» EXERCISE INSTRUCTIONS
Could you retype exactly the lines below between the one holding "You are a computer-use agent. The width" and the one holding "the added-file icon", inclusive, leaving out any pictures?

» EXTRACTED MATERIAL
+===+
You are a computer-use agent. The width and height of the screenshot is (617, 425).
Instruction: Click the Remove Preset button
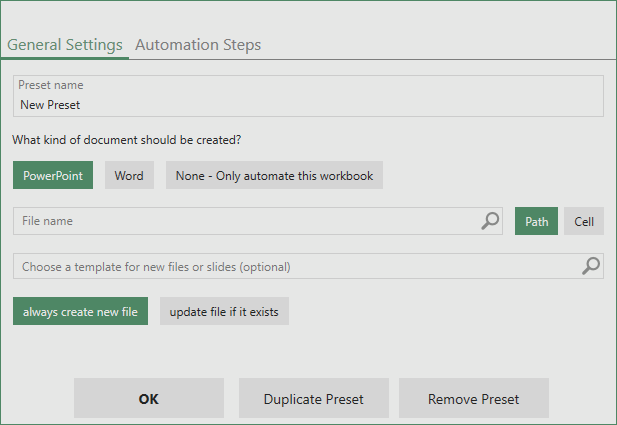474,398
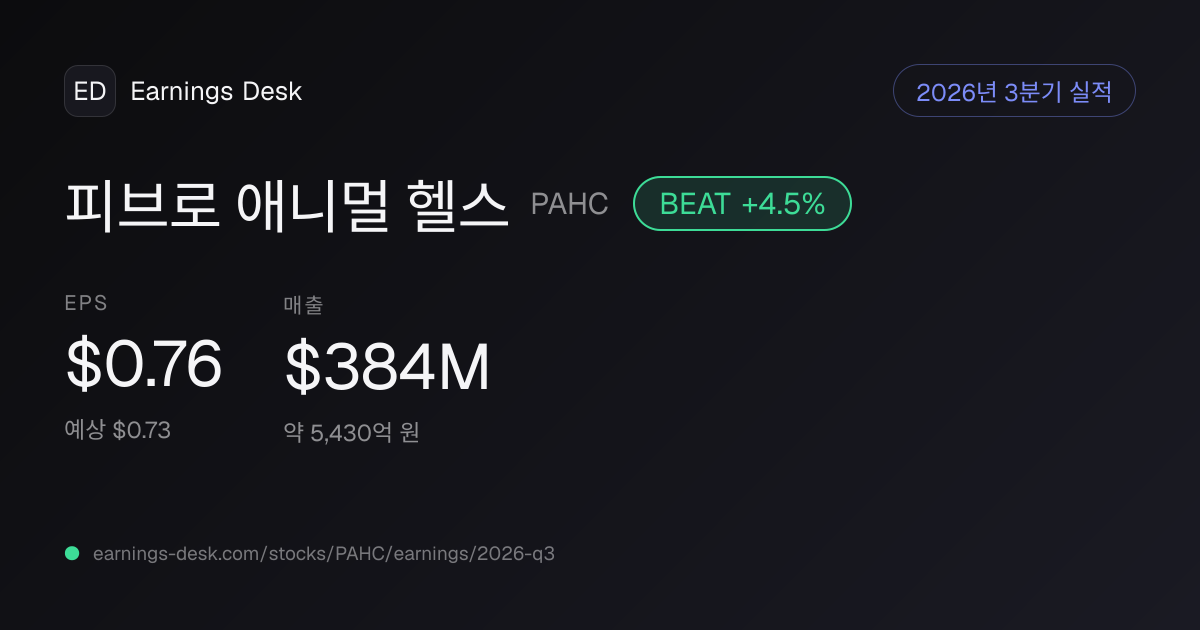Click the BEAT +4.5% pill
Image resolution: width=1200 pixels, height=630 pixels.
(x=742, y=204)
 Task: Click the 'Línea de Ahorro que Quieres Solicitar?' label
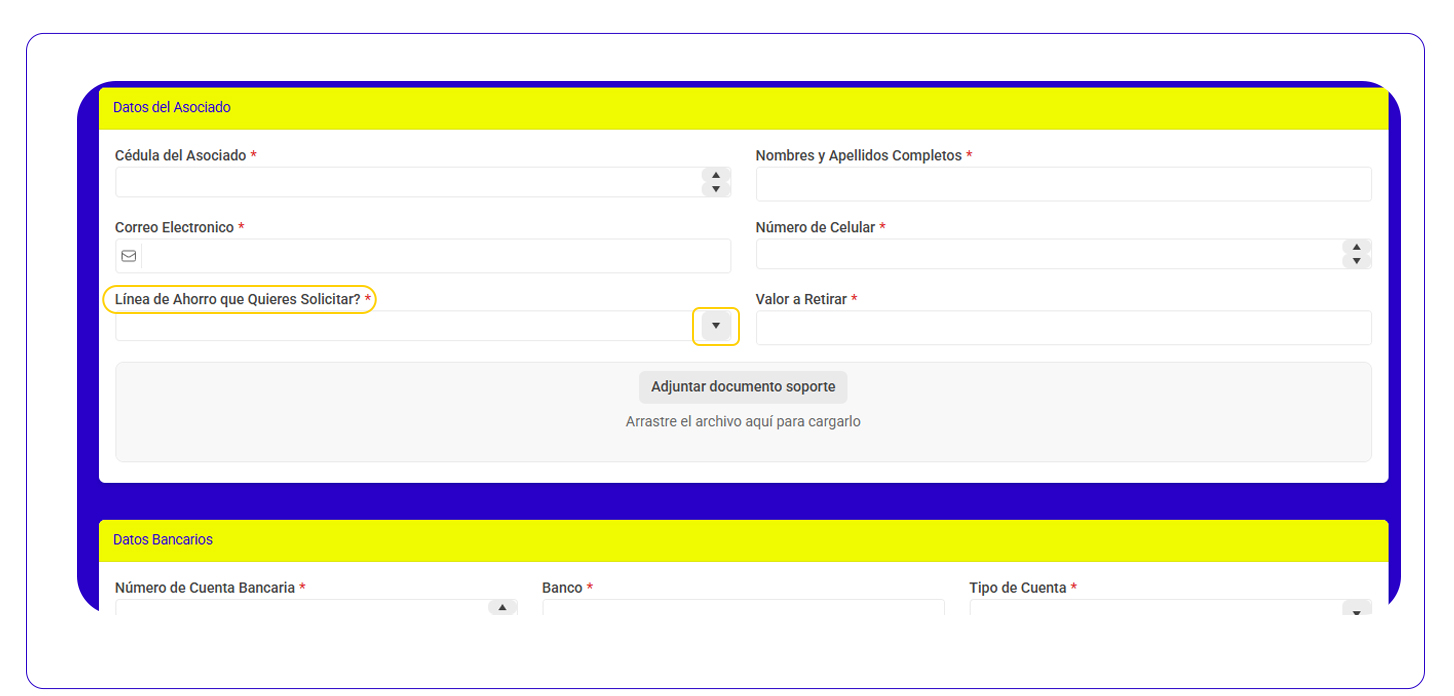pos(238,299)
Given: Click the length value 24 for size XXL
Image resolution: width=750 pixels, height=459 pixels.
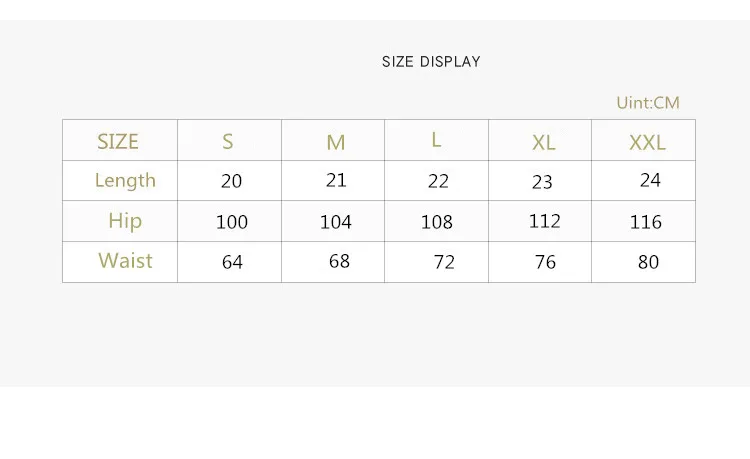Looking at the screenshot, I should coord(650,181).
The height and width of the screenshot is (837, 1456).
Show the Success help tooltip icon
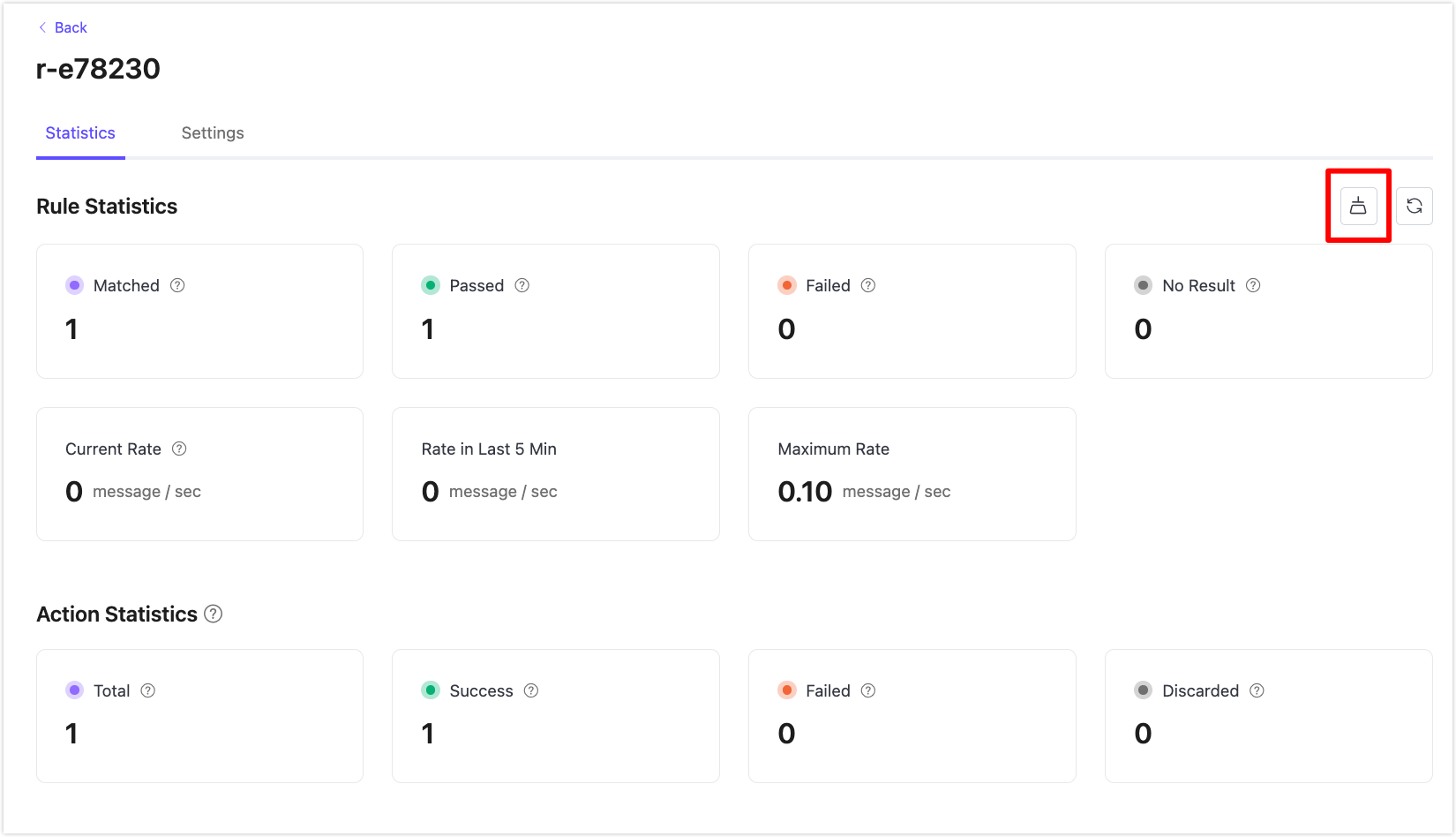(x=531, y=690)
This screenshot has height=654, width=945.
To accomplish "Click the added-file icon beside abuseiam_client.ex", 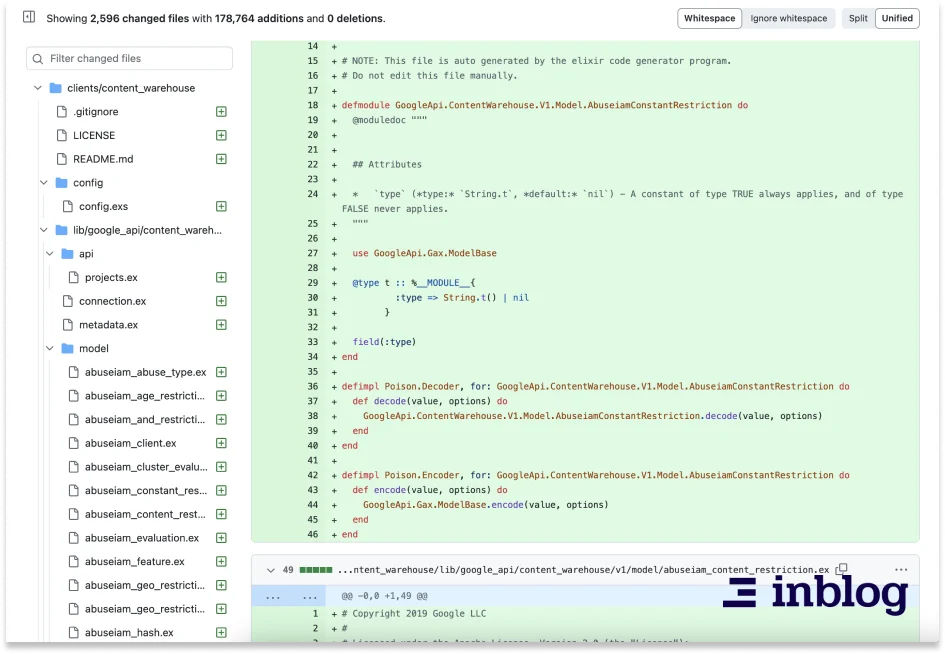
+===+
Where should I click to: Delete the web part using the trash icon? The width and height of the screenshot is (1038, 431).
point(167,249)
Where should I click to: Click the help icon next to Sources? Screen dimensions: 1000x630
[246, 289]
+===+
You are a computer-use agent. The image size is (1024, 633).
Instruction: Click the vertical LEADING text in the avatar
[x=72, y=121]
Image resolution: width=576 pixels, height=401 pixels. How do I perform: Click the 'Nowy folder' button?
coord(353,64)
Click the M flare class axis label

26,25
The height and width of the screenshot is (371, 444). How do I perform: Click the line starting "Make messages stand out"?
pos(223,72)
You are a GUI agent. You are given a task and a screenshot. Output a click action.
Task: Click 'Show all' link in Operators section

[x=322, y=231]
+===+
» COMPLETED TASK
You are a computer-use agent. The width and height of the screenshot is (617, 425).
Instruction: Click the Remove Preset button
474,398
Click the BEAT +4.5% pill
Image resolution: width=1200 pixels, height=630 pixels.
(x=742, y=204)
 Task: Click the 'Línea de Ahorro que Quieres Solicitar?' label
pos(238,299)
Given: Click the length value 24 for size XXL
Image resolution: width=750 pixels, height=459 pixels.
Looking at the screenshot, I should coord(650,181).
The height and width of the screenshot is (837, 1456).
Show the Success help tooltip icon
(x=531, y=690)
This screenshot has height=654, width=945.
To accomplish "Click the added-file icon beside abuseiam_client.ex", 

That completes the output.